Und es ist nicht schwer sondern relativ leicht wenn die Leute einigermaßen spielen könne.


----------



## Salenor (9. November 2009)

Lasst die Alten Zeiten doch einfach in Frieden Ruhen. Die Zeiten sind vorbei, und auch mit 60 sind die alten Raids noch im Schnelldurchlauf machbar.

Lebt in der heutigen Zeit Leute. 

MFG


----------



## TheGui (9. November 2009)

Mäuserich schrieb:


> Ich gehe davon aus das du Classic raiden willst weil dir WotLK "zu leicht" ist


ich find PdoK net zu einfach 


			Dieser Inhalt steht nur eingeloggten Mitgliedern zur Verfügung.


----------



## Irkirtark (9. November 2009)

TheGui schrieb:


> ich find PdoK net zu einfach
> 
> 
> Dieser Inhalt steht nur eingeloggten Mitgliedern zur Verfügung.

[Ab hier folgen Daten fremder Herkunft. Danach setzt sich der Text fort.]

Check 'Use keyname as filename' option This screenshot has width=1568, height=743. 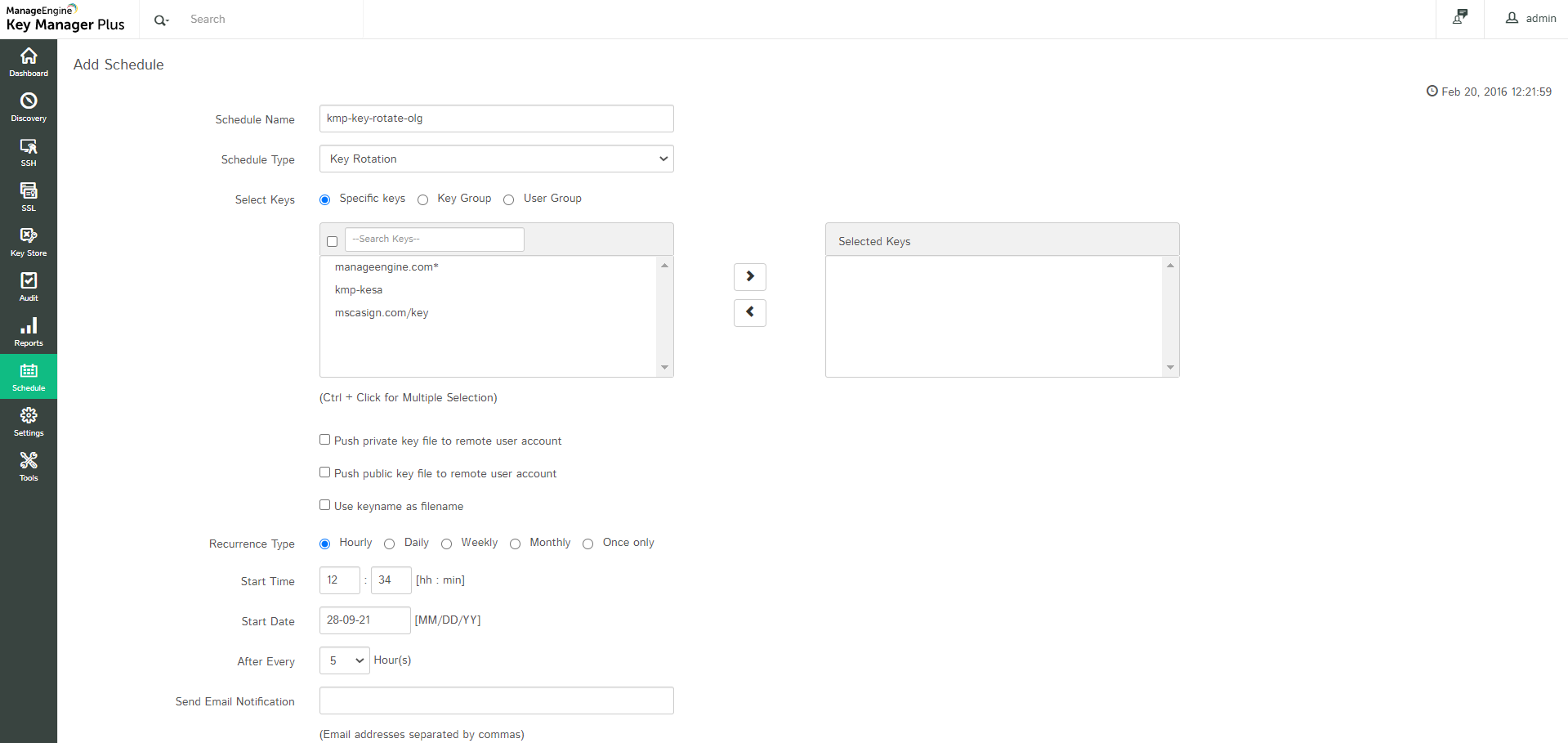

Jo ich will die Alten Inztanzen machen weil sie mir mehr spaß machen


----------



## Mäuserich (9. November 2009)

TheGui schrieb:


> ich find PdoK net zu einfach
> 
> 
> Dieser Inhalt steht nur eingeloggten Mitgliedern zur Verfügung.

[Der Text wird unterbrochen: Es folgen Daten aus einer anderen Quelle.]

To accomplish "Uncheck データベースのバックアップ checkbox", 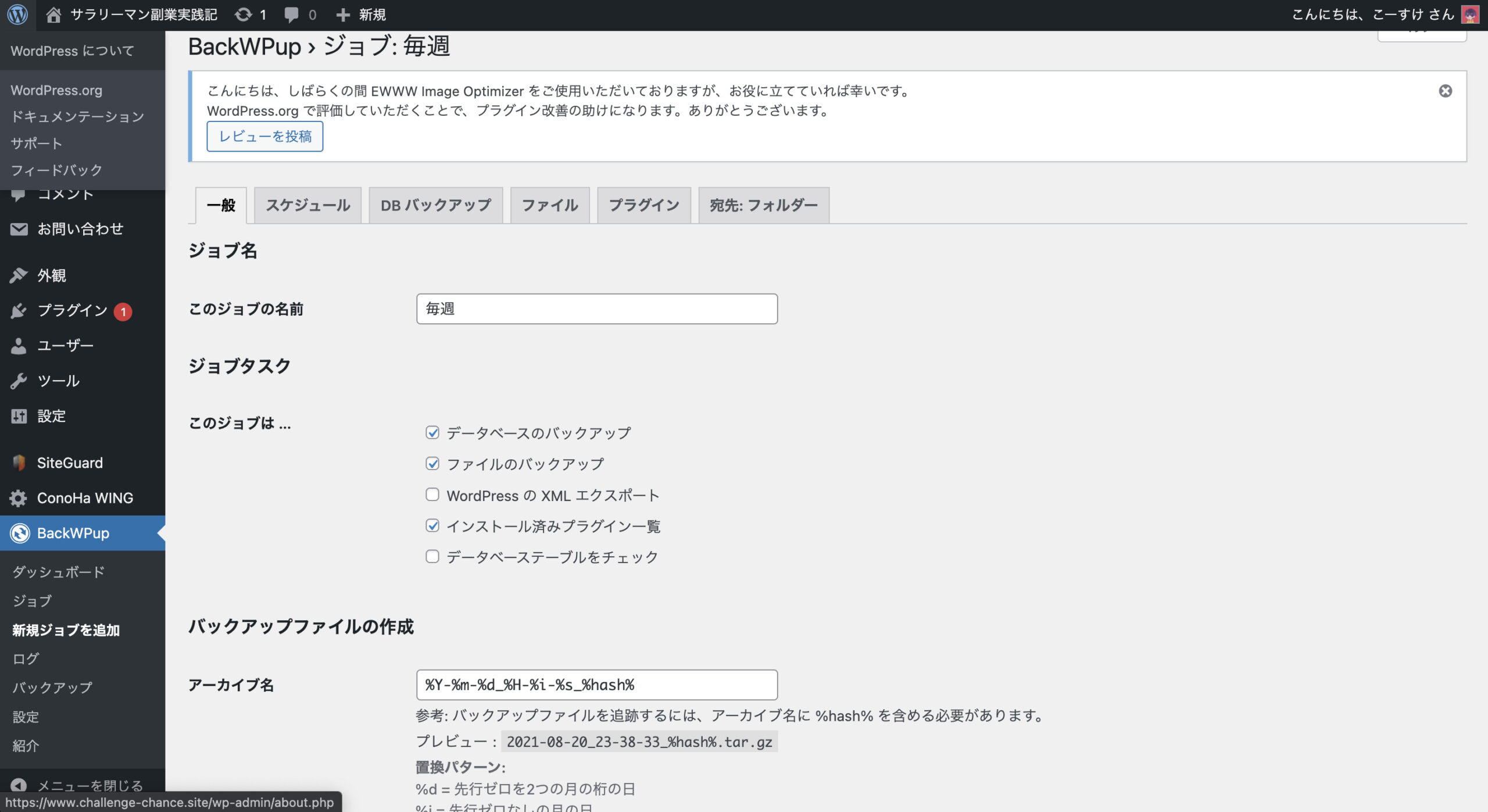I will (x=432, y=432).
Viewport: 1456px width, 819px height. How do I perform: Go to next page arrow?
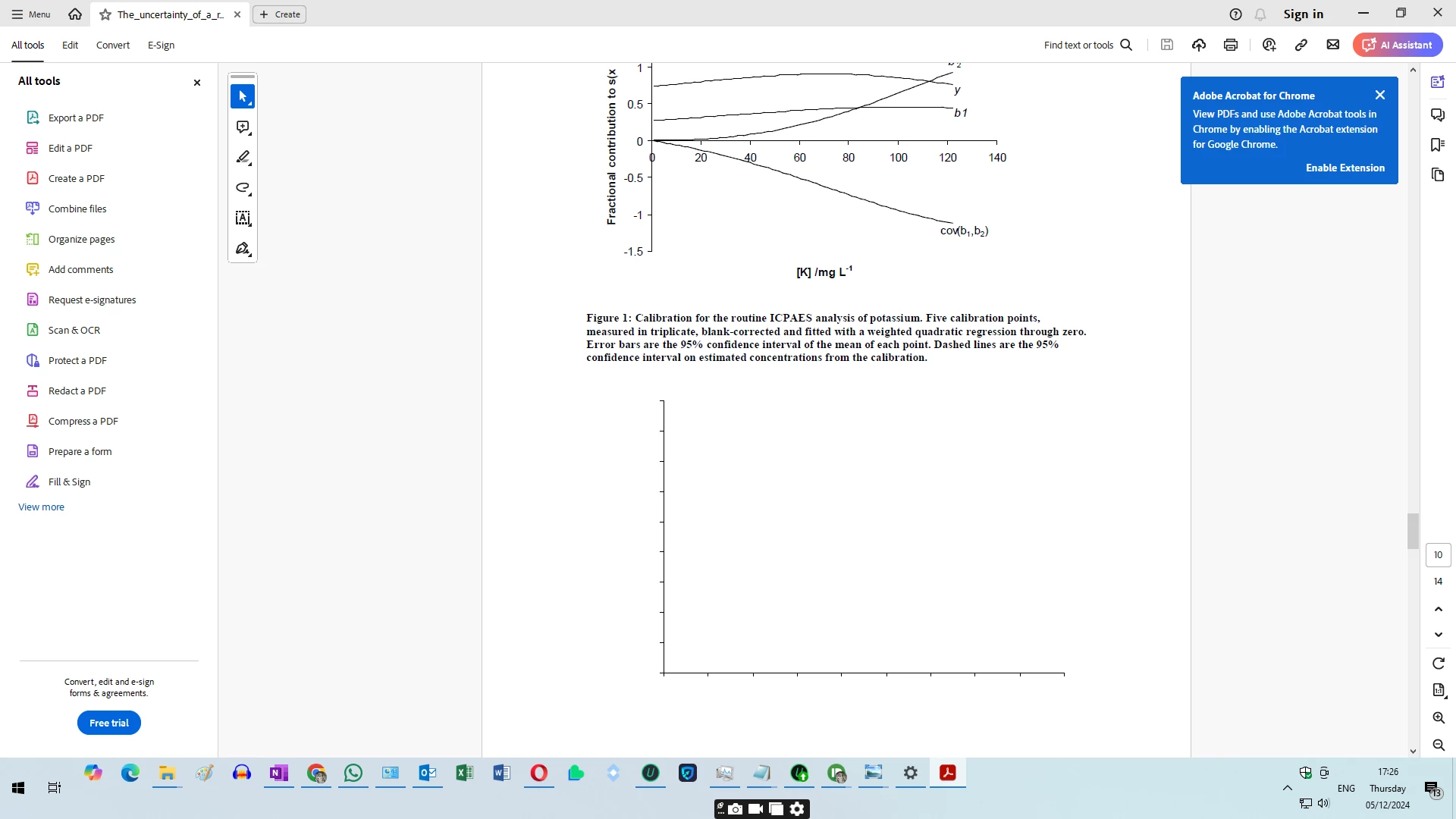(x=1439, y=635)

Ich auch nicht, aber das ist bekanntlich ja das lieblingsargument der Classic-Liebhaber ^^


----------



## Irkirtark (9. November 2009)

Zeigt da wirklich nur einer interresse also ich finde ja auch das es mit den neuen talenten items und allem leichter geworden ist aber die grundidee hätte da wirklich niemand bock drauf?


----------



## Lashliner (9. November 2009)

Also ich würde da schon gerne mitmachen aber ich wäre doch dafür daraus eine Pre WotLK (also BC-Gilde) zu machen.


----------



## spacekeks007 (9. November 2009)

sry wenn ich es dir sagen muss aber classic wow is vorbei und kommt nie wieder und das is auch gut so.

immer das gejammer nach classic klingt immer wie alte menschen die von früher jammern wie schön alles war kommt mal klar .....


----------



## Sivca (9. November 2009)

Classic is Tot , Punkt

Mit Cata wirds wenn überhaupt noch Zg , Aq 20 / 40 geben.

Mfg Sivca


----------



## Irkirtark (9. November 2009)

Na ja ich werde meine Gilde auf jeden fall aufbauen also wer interresse hat einfach Spíelmann auf Kult der Verdammten anschreiben!


----------



## Dietziboy (9. November 2009)

spacekeks007 schrieb:


> sry wenn ich es dir sagen muss aber classic wow is vorbei und kommt nie wieder und das is auch gut so.
> 
> immer das gejammer nach classic klingt immer wie alte menschen die von früher jammern wie schön alles war kommt mal klar .....



Ich finde es traurig dass sich soviele schon damit abgefunden haben, als ob das ganz normal wäre. Stell dir mal vor CS: Source wäre rausgekommen und plötzlich hätte man das "alte" CS nicht mehr spielen können... Dass Classic immer weiter zerstört wird liegt einfach am beschissenen Charakterentwicklungssystem in Wow, welches nur darauf abzielt dem Spieler immer neue und bessere Items vor die Nase zu halten damit er weitersüchtelt.


----------



## jolk (9. November 2009)

Irkirtark schrieb:


> Ja ich weiß MC wird sicher sehr leicht aber BWL AQ da kommt es auf skill an!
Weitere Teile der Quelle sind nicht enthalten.